Start of Block

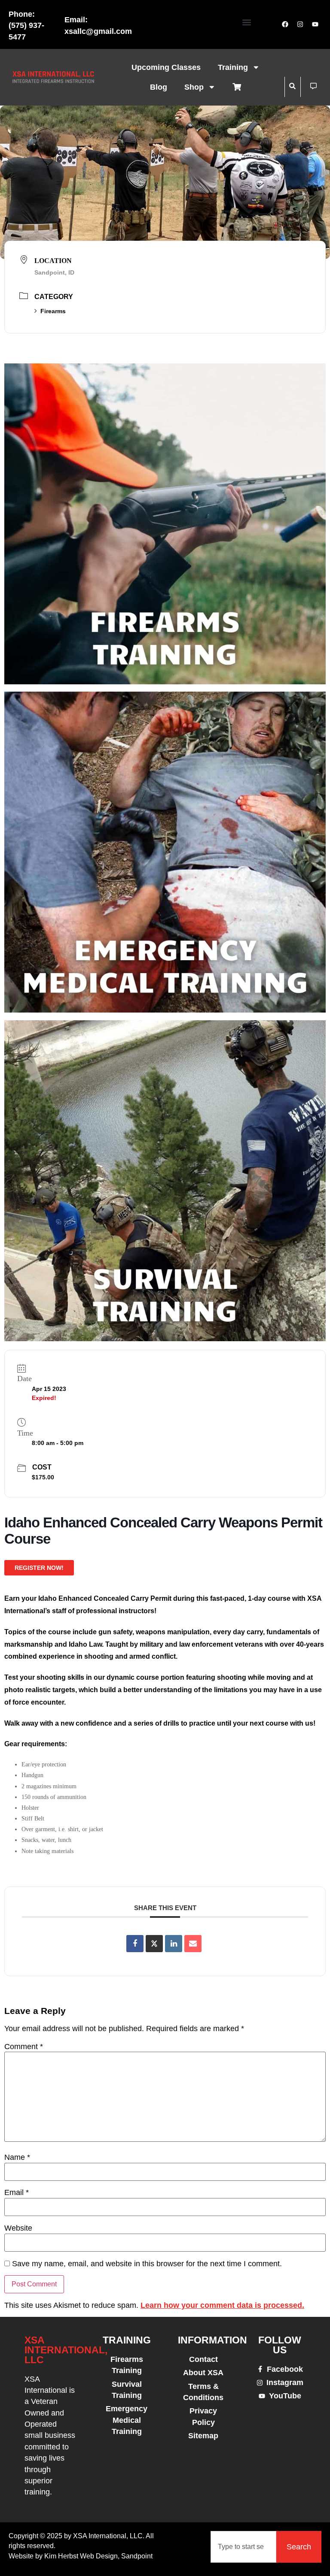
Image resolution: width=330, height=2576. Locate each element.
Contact (203, 2359)
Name (17, 2158)
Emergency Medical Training (126, 2420)
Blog (158, 87)
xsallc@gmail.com (98, 31)
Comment (23, 2047)
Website (18, 2228)
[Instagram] (299, 24)
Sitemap (203, 2435)
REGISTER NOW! (39, 1567)
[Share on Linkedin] (173, 1943)
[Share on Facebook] (135, 1943)
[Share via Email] (193, 1943)
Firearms (53, 311)
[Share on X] (154, 1943)
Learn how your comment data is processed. (222, 2305)
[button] (247, 22)
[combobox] (243, 2547)
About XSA (203, 2372)
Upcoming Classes (166, 67)
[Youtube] (315, 24)
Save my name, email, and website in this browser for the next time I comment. (147, 2264)
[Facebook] (284, 24)
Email (16, 2193)
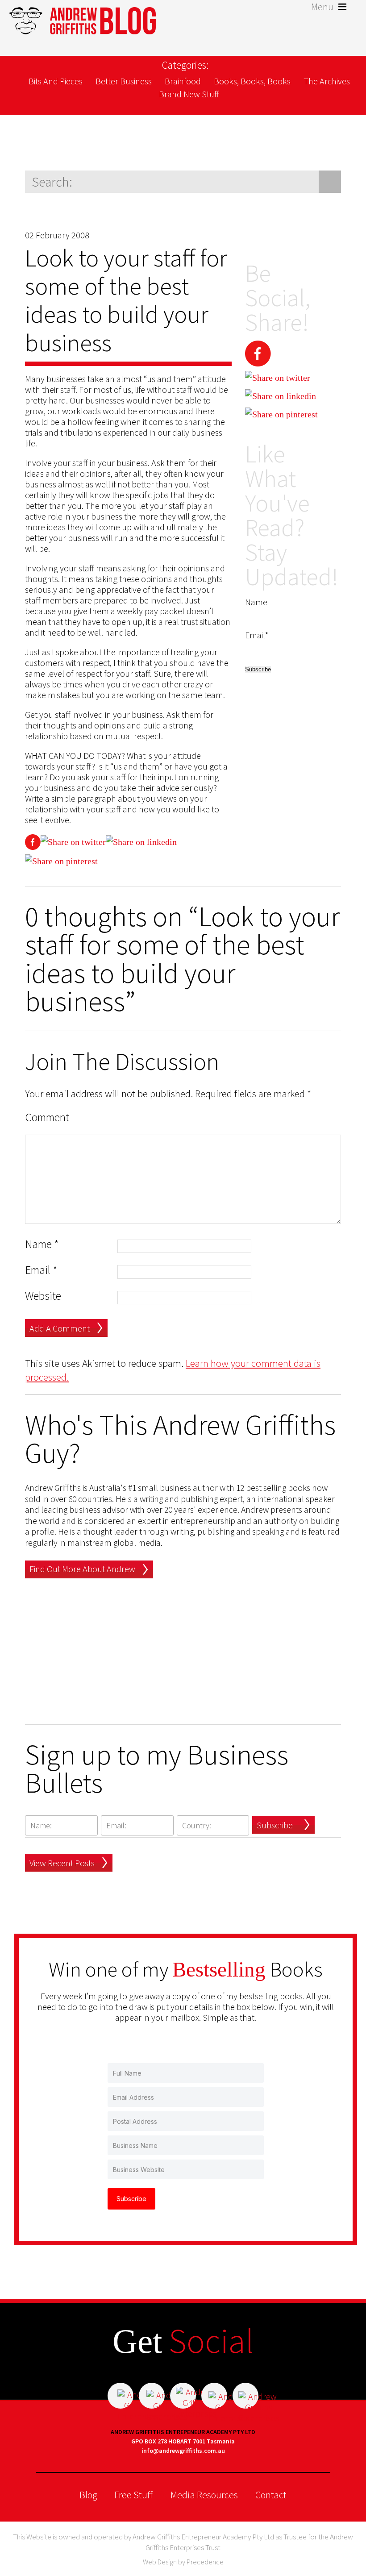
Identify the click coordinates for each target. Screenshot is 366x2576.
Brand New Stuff (189, 94)
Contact (271, 2495)
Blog (88, 2495)
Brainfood (183, 81)
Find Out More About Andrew (82, 1568)
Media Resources (204, 2495)
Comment (47, 1117)
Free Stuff (133, 2495)
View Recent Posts (62, 1863)
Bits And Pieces (56, 81)
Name (42, 1244)
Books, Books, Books (252, 81)
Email (41, 1270)
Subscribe (275, 1825)
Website (43, 1296)
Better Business (124, 81)
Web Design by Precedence (183, 2561)
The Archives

End of Block

The listing above must be retyped word for word, without the pictures.

Image resolution: width=330, height=2576. Locate each element.
Contact (203, 2359)
Name (17, 2158)
Emergency Medical Training (126, 2420)
Blog (158, 87)
xsallc@gmail.com (98, 31)
Comment (23, 2047)
Website (18, 2228)
[Instagram] (299, 24)
Sitemap (203, 2435)
REGISTER NOW! (39, 1567)
[Share on Linkedin] (173, 1943)
[Share on Facebook] (135, 1943)
[Share via Email] (193, 1943)
Firearms (53, 311)
[Share on X] (154, 1943)
Learn how your comment data is processed. (222, 2305)
[button] (247, 22)
[combobox] (243, 2547)
About XSA (203, 2372)
Upcoming Classes (166, 67)
[Youtube] (315, 24)
Save my name, email, and website in this browser for the next time I comment. (147, 2264)
[Facebook] (284, 24)
Email (16, 2193)
Identify the click coordinates for each target. Screenshot is 366x2576.
Brand New Stuff (189, 94)
Contact (271, 2495)
Blog (88, 2495)
Brainfood (183, 81)
Find Out More About Andrew (82, 1568)
Media Resources (204, 2495)
Comment (47, 1117)
Free Stuff (133, 2495)
View Recent Posts (62, 1863)
Bits And Pieces (56, 81)
Name (42, 1244)
Books, Books, Books (252, 81)
Email (41, 1270)
Subscribe (275, 1825)
Website (43, 1296)
Better Business (124, 81)
Web Design by Precedence (183, 2561)
The Archives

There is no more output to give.